|Jackson, Randall -|
Submitted to: American Forage and Grassland Council Conference Proceedings
Publication Type: Abstract Only
Publication Acceptance Date: April 13, 2010
Publication Date: June 21, 2010
Citation: Brink, G.E., Jackson, R.D. 2010. Grazing Frequency and Intensity Effects on Temperate Grass Growth [CD-ROM]. American Forage and Grassland Council Conference Proceedings.
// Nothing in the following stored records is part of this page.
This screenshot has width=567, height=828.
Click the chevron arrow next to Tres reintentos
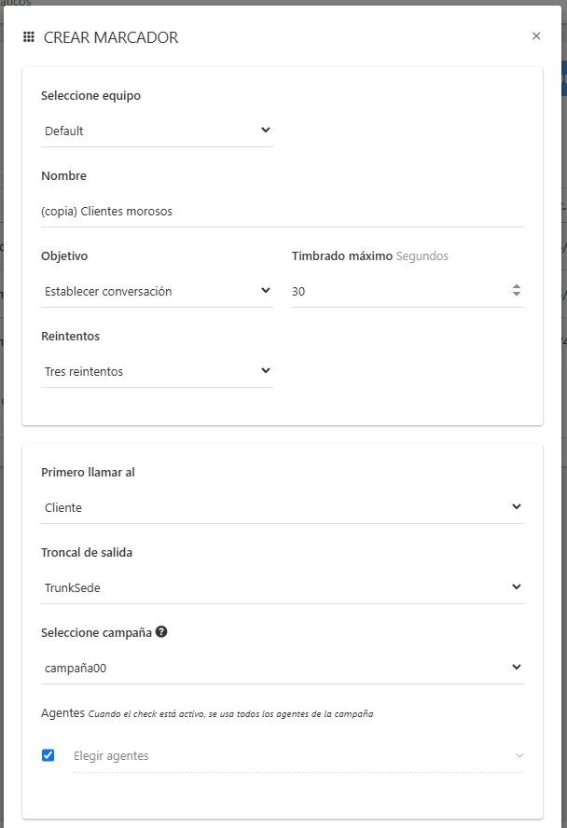point(266,371)
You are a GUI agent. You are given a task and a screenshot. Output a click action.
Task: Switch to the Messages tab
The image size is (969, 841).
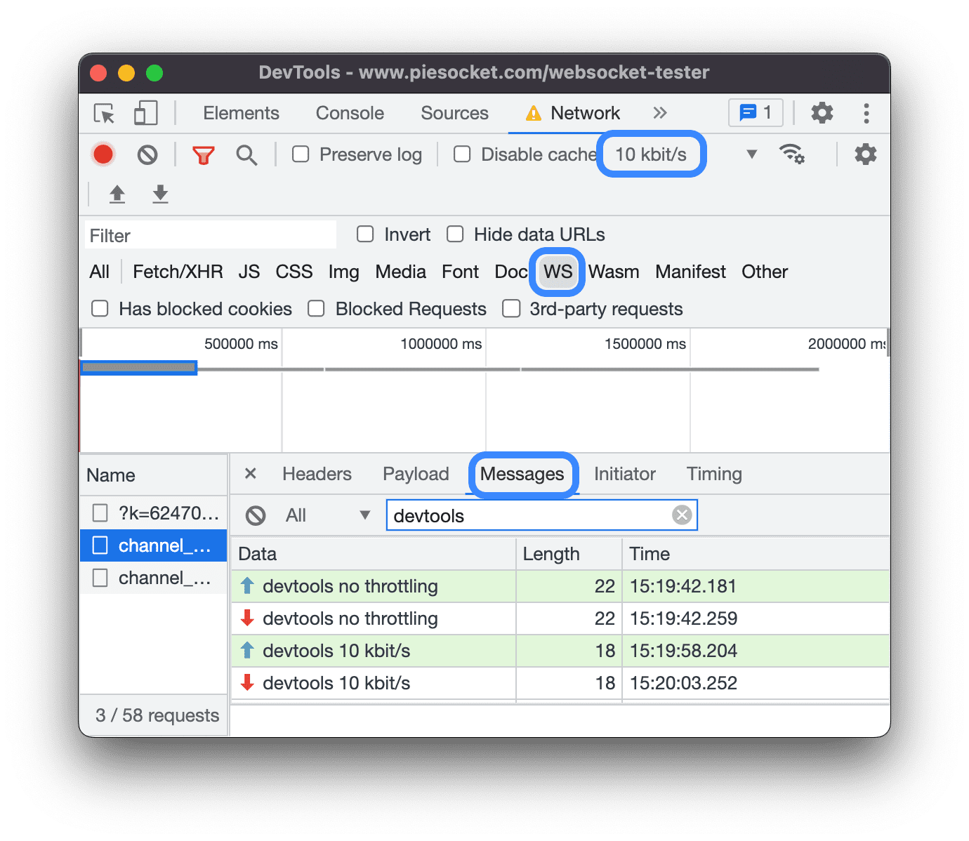click(522, 474)
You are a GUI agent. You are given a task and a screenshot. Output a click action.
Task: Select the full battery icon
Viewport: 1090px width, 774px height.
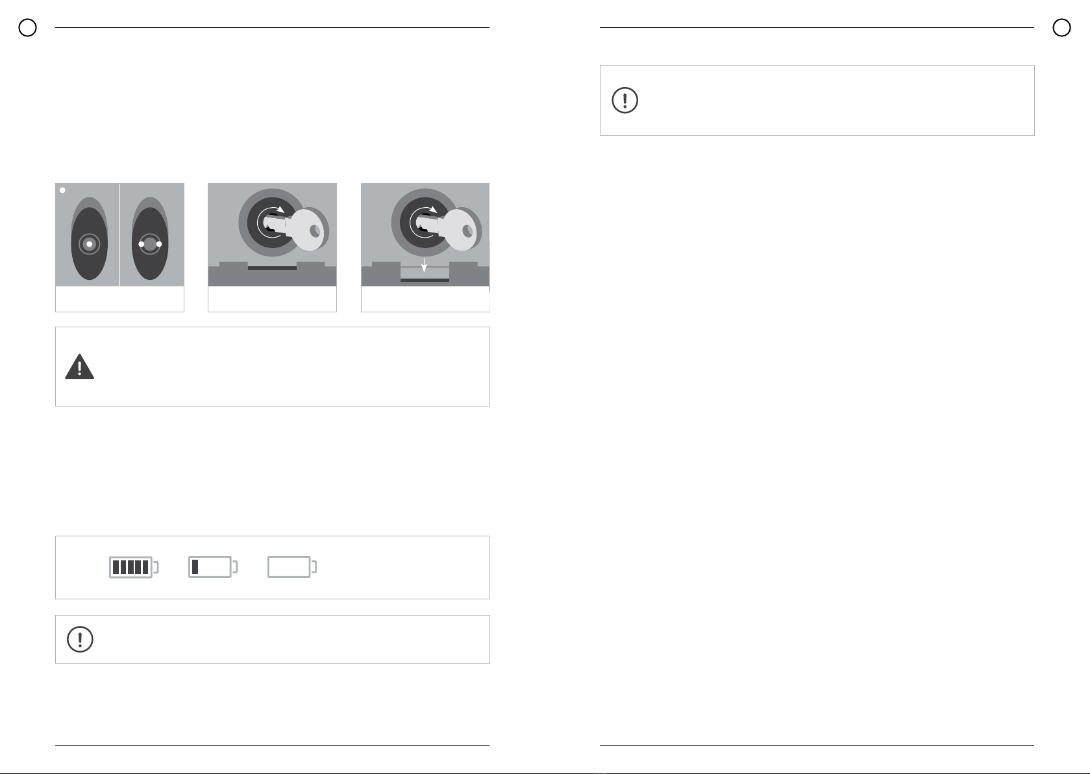pos(134,568)
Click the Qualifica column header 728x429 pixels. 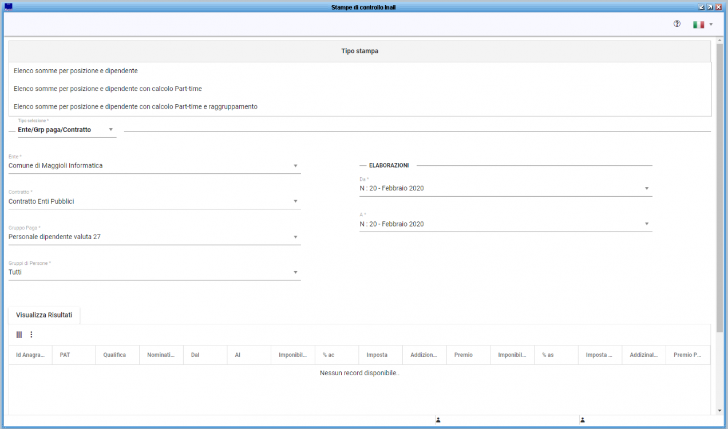[x=114, y=355]
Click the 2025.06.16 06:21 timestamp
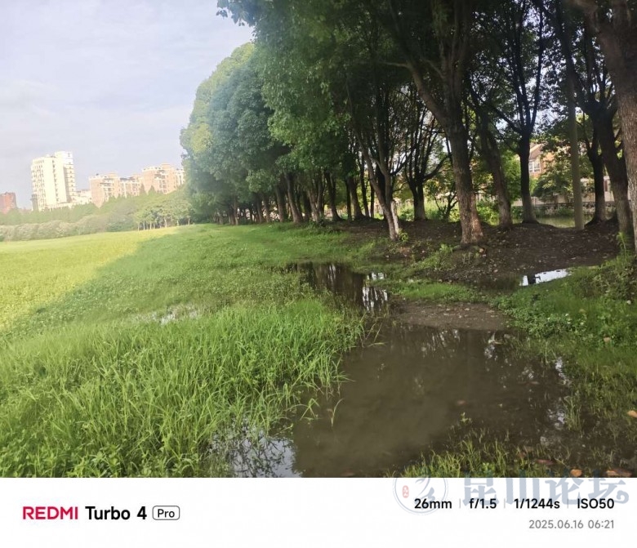The image size is (637, 548). (x=571, y=524)
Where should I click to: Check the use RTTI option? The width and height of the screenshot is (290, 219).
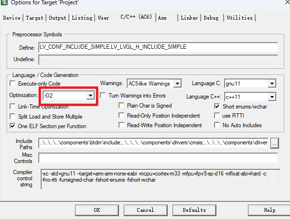click(217, 116)
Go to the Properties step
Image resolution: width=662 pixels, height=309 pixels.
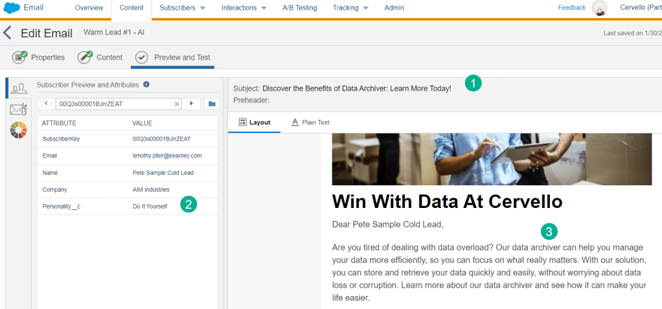pyautogui.click(x=40, y=58)
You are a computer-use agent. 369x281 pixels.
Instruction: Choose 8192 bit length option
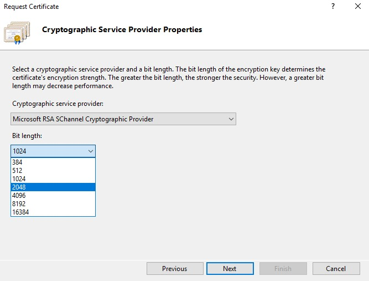pyautogui.click(x=53, y=204)
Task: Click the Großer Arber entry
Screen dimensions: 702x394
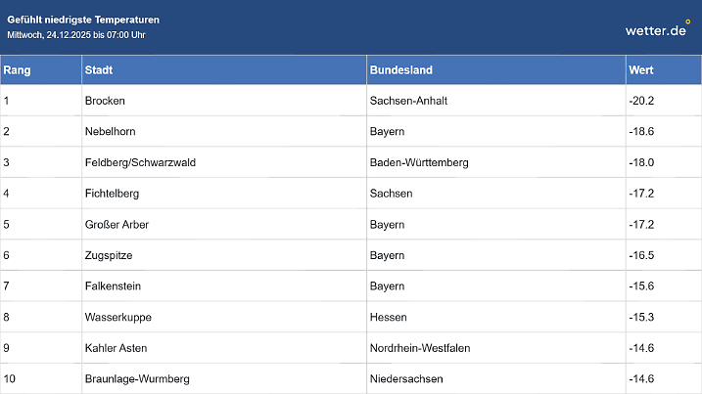Action: pos(117,225)
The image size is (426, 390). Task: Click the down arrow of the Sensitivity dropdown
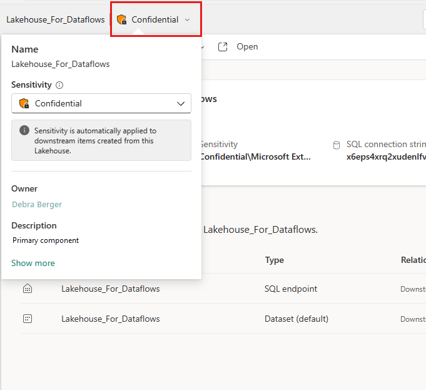point(181,103)

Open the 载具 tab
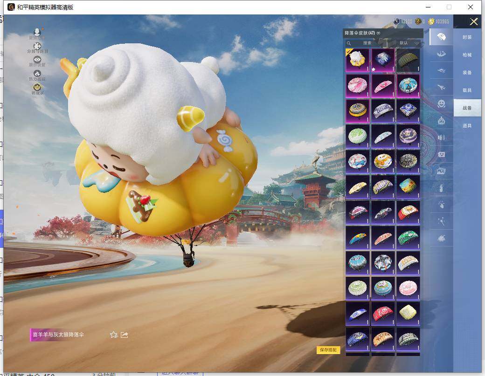pos(467,90)
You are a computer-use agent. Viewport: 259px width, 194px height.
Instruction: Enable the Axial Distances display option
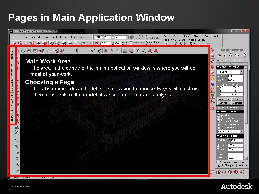tap(218, 118)
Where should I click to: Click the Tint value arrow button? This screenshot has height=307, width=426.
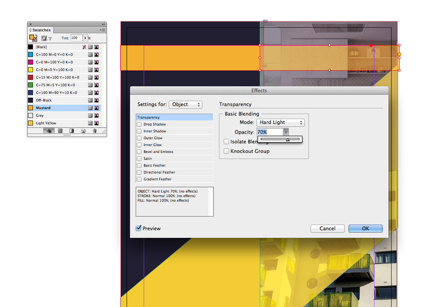[x=86, y=38]
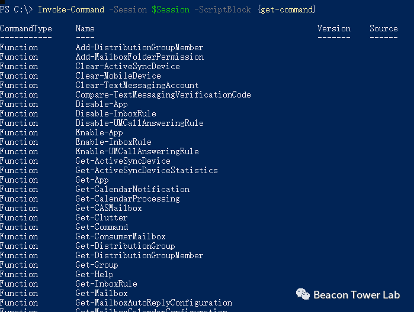The height and width of the screenshot is (312, 414).
Task: Click the Beacon Tower Lab watermark text
Action: [x=356, y=295]
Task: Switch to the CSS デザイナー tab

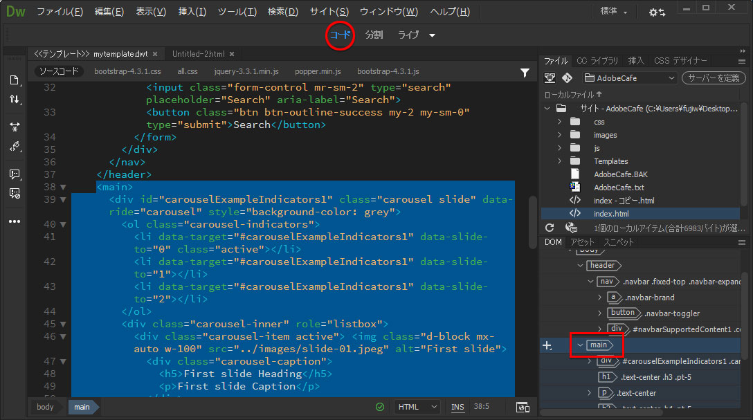Action: pyautogui.click(x=681, y=61)
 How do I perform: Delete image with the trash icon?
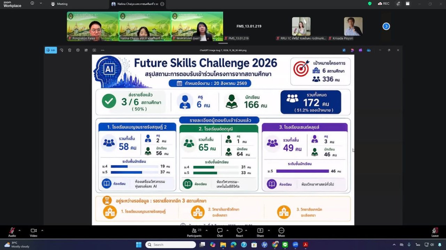pos(70,50)
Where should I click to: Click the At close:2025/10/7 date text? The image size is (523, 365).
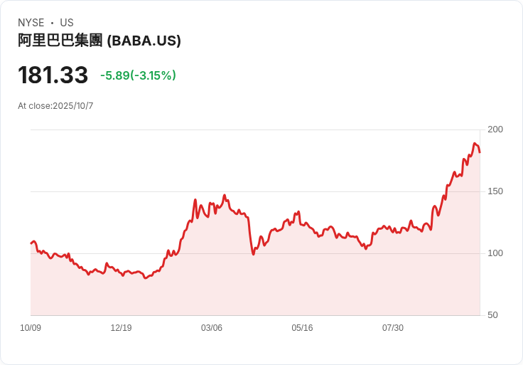[x=55, y=106]
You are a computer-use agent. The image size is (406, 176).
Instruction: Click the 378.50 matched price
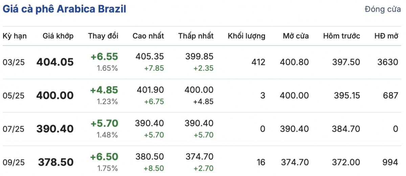[x=56, y=162]
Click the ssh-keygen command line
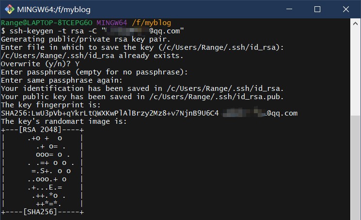This screenshot has width=361, height=220. [x=93, y=31]
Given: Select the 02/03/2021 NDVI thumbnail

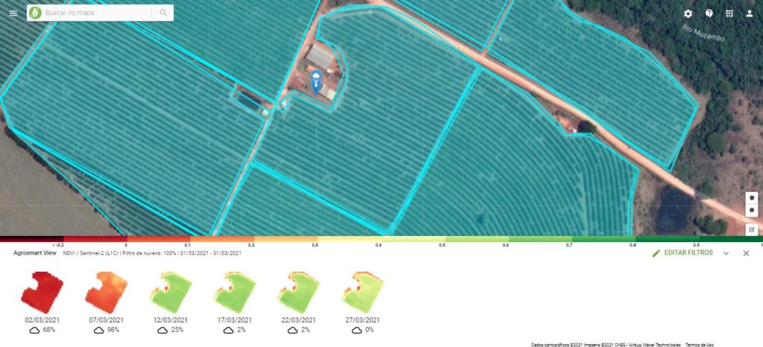Looking at the screenshot, I should [x=42, y=293].
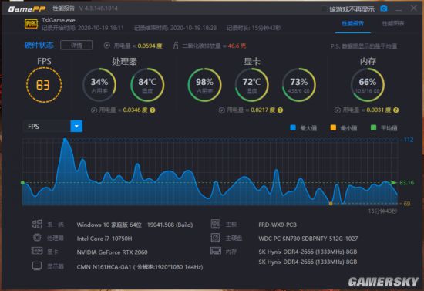The height and width of the screenshot is (291, 424).
Task: Click the FPS peak point on the chart
Action: click(x=65, y=140)
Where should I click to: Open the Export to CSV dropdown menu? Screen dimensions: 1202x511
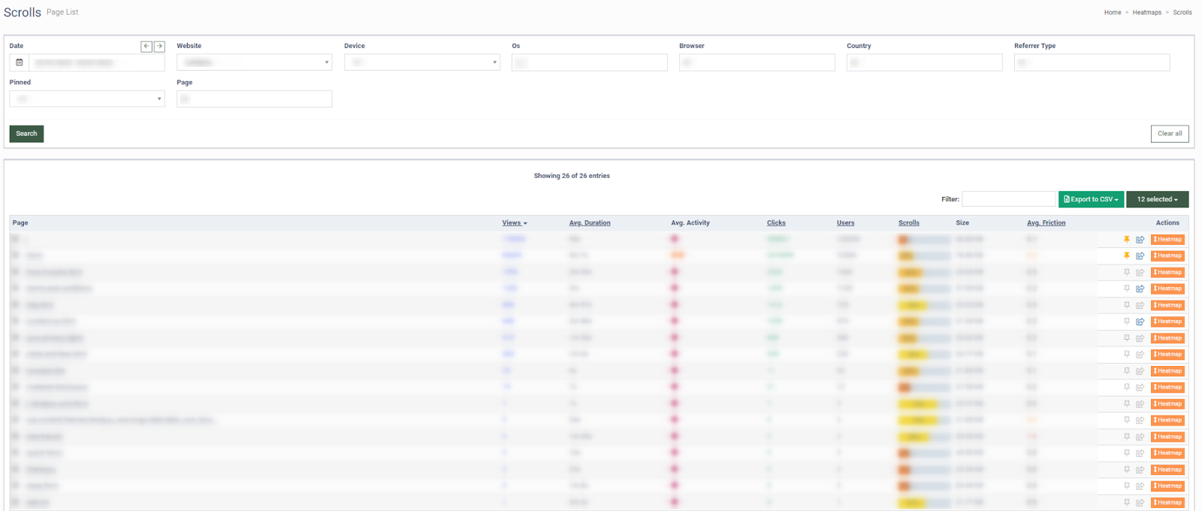(x=1091, y=199)
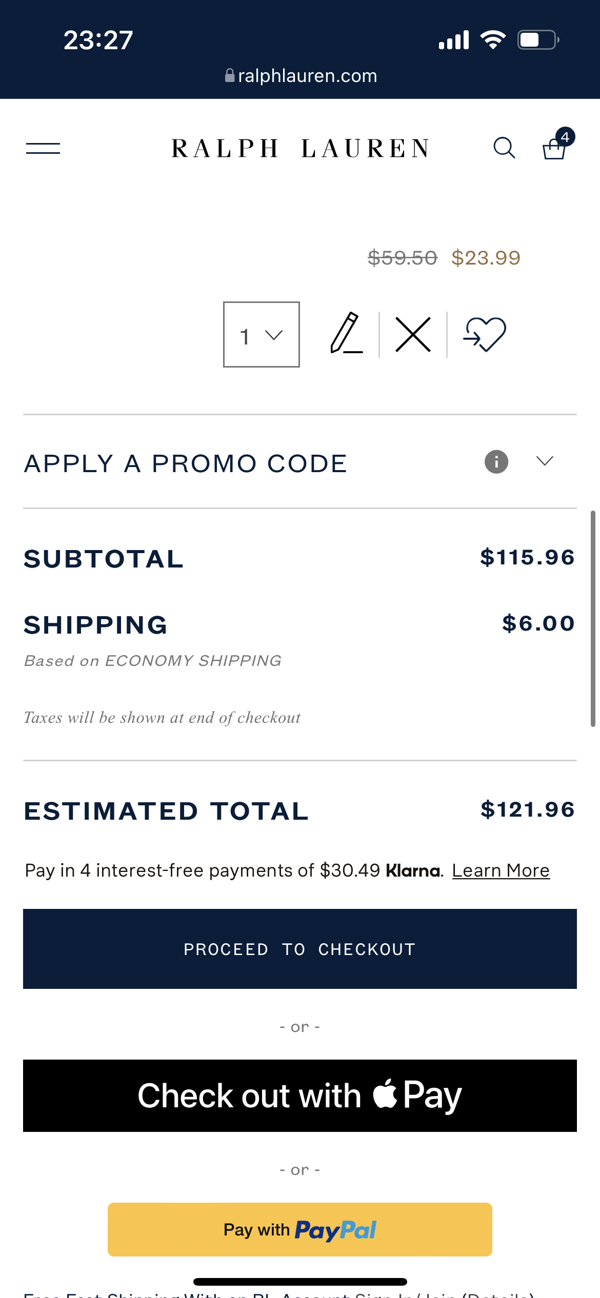
Task: Move item to wishlist heart icon
Action: [485, 334]
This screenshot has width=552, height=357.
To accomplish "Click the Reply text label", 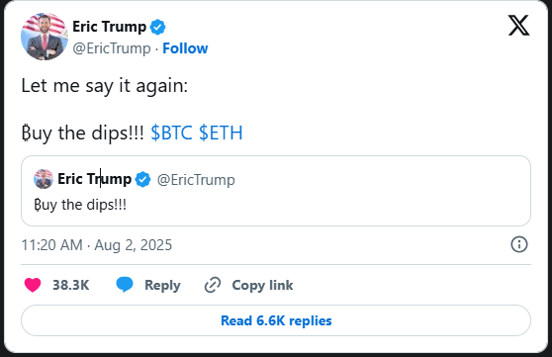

Berea, KY: AFGC. Technical Abstract: Grazing management has a significant influence on the capacity of pastures to meet the intake and nutritional needs of livestock throughout the season. Our objective was to determine the effect of grazing frequency and intensity on annual yield and its seasonal distribution, forage nutritive value, and persistence of temperate perennial grasses. Meadow fescue, orchardgrass, quackgrass, and reed canarygrass were rotationally grazed throughout the growing season at either a vegetative (10-12 in. tall) or mature (20-24 in. tall) stage to remove 50, 75, and 100% of the herbage on a height basis. When grass was grazed at a vegetative stage, reducing the residual sward height (RSH) reduced grass growth rate but increased annual dry matter yield, had little effect on forage nutritive value, and had a negative effect on tiller density by the end of the season. When grass was grazed at a mature stage, reducing the RSH increased annual yield but reduced forage nutritive value, particularly in the spring, and reduced tiller density by the end of the season. Although producers may manage pastures in a variety of ways to meet the nutritive requirements of livestock, the data suggests that while short-term annual productivity is increased, growth rate and persistence of temperate grasses is negatively associated with grazing intensity regardless of maturity.